I think that the first time I realized the boys and girls of Glorietta Elementary School were not like me was when all my young pals would go and play in the after-school sports program, while my mother picked me up faithfully two or three times a week to attend Hebrew school in Oakland. I remember being embarrassed, making up stories about why I could play sports on some days, but not on others. I recall being very sensitive about anything having to do with Christmas, or any references my teacher would make to this "American" holiday. I ran home one day telling my mother how uncomfortable I was when I heard my teacher talk about Christmas. Believe me, I learned about the establishment clause of the First Amendment very early in life. My parents tried to make me understand that while the American public school system was not supposed to promote any kind of religion, and since I was in a clear minority position, I was too attentive to any breaches of what I believed to be a sacred code.

The High Holidays were also an uncomfortable time as a child since I would normally miss two days of school, often near my birthday. How could I explain to my classmates why I was gone? I remember lying or fudging on the reasons. Flatly, I was one of only two or three Jews in a school of one thousand. I wanted to fit in, and not to be labeled as anything different .from my friends. One very upsetting experience occurred in the fifth grade (I actually remember it quite well.) A classmate put an orange peel on my head and ridiculed me, saying something like "Here is your little Jewish yarmulke, you damn Jew!"

Despite the feelings I had about my Jewish identity in the early years, I did the things other kids my age also normally did. I did well in school. I was the captain of the traffic patrol. I was on the best basketball team. I was selected to be Governor William Bradford in our Thanksgiving celebration performance. I played the guitar in a school talent show and joined a rock band at an early age. To further my Jewish identity, however, my parents sent me to Camp Young Judaea. This was a Zionist camp sponsored by Hadassah where I met Jewish kids from all over the West. While my fellow classmates did the tennis camps or sailing camps, I had a very serious Zionist and religious experience. I understood clearly through my years at this camp that I was different and had a unique culture and identity which it would be both a pleasure and a challenge to maintain.

One of
the most traumatic aspects of my high school days was the relationship I had with many of my classmates and one teacher in particular. I was an extremely sensitive kid (still am). My classmates knew that they could get to me by teasing me about being Jewish since I was at once proud and defensive about my religion/identity. Once, during my Introduction to Business class (eleventh grade, I think), my teacher actually joined in the harassment. The kids had all sorts of names they called me; they would yell in a shrill voice "Jeeeeeew" many times. That day I was in no mood to grin and bear it, so I got very aggressive and tried to retaliate verbally. I called the guy in front of me Frankenstein. As the events continued, he tried to hit me and, of course, my teacher started to blame the whole disruption on me. I remember, in cold blood, what the teacher said next to me (and, by the way, to the whole class): "It's too bad that only six million were killed. So many problems would be taken care of." I'll never; forget that teacher. His memory burns inside me as the spark that propels me to be active for my people here and in Israel. I stormed out of the class, right to the principal's office, and reported exactly what happened. I was told that the principal would speak-to the teacher, and that a "black" mark would be inserted into his file. Eventually the teacher apologized, saying that he really loved my people and that he was very sorry for what he said. The damage was done and, frankly, I am a better person for it.

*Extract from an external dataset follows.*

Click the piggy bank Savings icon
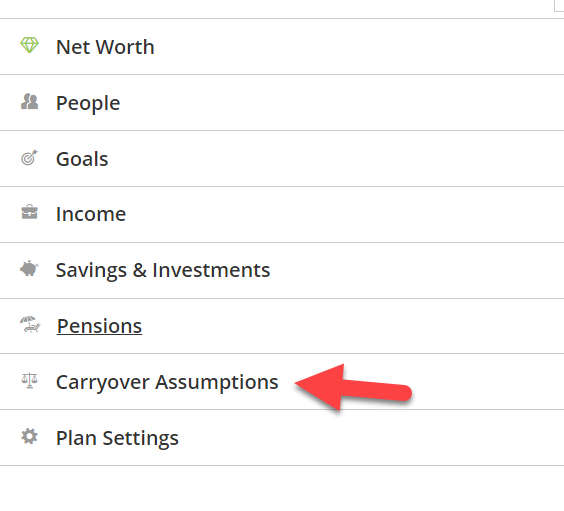 click(x=29, y=269)
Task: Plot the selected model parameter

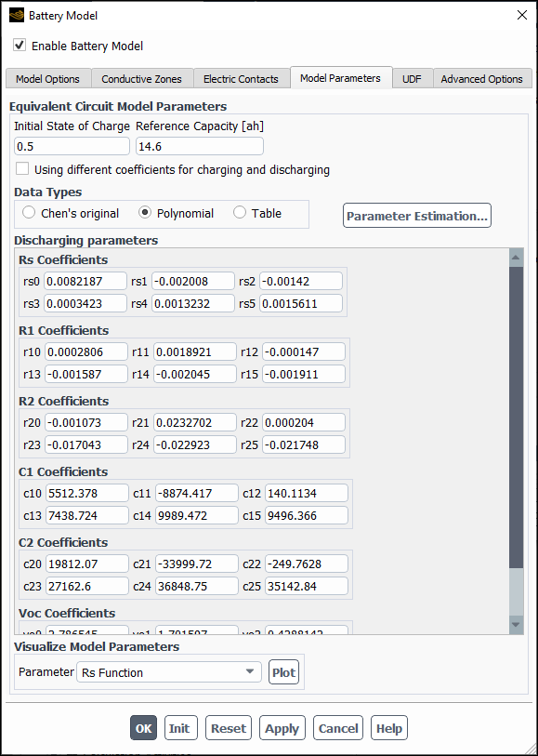Action: [283, 671]
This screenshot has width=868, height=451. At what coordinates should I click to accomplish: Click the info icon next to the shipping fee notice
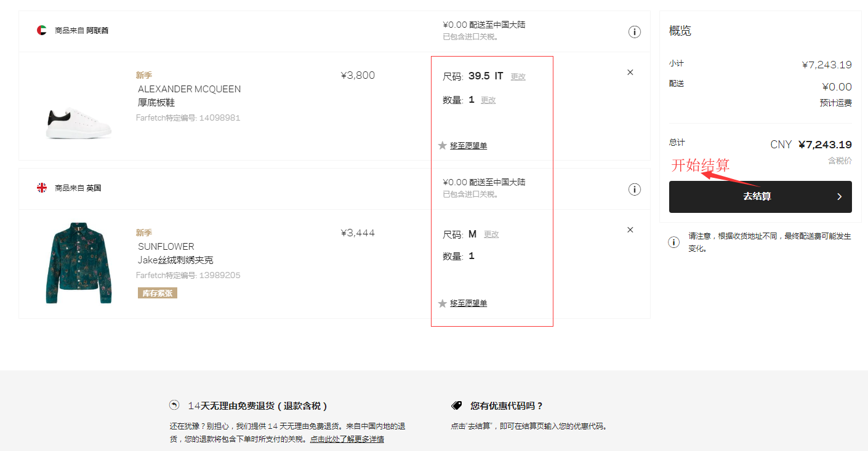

While I did grow up in a small town, mostly non-Jewish, and was deeply affected by my unique status, I am a stronger person, a deeply committed Zionist, and a great fan of the American political system. It allows us, more or less, to be who we want to be (except a flag burner, of course) in American society and culture.

I haven't even mentioned my parents and their profound effect upon  me and my ability to deal with where I grew up. They are both doctors; Dad is a pediatrician and Mom is a Ph.D. doing AIDS research. They are, together, the single greatest influence in my life.